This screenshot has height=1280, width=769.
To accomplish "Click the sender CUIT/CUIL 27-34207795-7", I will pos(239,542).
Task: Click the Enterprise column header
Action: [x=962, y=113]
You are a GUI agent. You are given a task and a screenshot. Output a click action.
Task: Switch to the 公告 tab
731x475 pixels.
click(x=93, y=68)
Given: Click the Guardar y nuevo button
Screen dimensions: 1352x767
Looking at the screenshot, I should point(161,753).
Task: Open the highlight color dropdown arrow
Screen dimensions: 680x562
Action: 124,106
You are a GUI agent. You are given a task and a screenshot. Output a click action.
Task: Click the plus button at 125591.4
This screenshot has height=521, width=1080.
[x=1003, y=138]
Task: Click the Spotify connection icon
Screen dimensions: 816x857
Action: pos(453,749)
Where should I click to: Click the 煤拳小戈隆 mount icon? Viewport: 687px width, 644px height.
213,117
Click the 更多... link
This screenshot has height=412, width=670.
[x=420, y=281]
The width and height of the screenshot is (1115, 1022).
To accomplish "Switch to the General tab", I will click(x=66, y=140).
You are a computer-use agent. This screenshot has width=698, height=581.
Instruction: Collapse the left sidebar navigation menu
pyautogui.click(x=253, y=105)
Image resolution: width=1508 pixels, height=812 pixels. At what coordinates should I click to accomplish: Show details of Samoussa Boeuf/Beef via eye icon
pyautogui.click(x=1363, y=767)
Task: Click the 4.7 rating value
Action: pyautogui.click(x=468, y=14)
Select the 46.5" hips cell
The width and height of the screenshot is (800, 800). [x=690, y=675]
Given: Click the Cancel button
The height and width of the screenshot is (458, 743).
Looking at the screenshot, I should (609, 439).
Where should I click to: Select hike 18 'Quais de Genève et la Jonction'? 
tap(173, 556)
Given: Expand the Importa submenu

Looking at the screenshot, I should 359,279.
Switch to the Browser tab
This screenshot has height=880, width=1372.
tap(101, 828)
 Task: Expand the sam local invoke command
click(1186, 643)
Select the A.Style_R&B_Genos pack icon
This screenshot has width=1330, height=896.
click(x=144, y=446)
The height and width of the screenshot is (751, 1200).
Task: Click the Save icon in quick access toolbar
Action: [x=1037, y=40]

········

§ **Exercise directions**
Pull every line containing the word "Switch" out of the material.

§ **Exercise answer**
Task: Switch to the 公告 tab
To accomplish "Switch to the General tab", I will click(x=66, y=140).
Switch to the Browser tab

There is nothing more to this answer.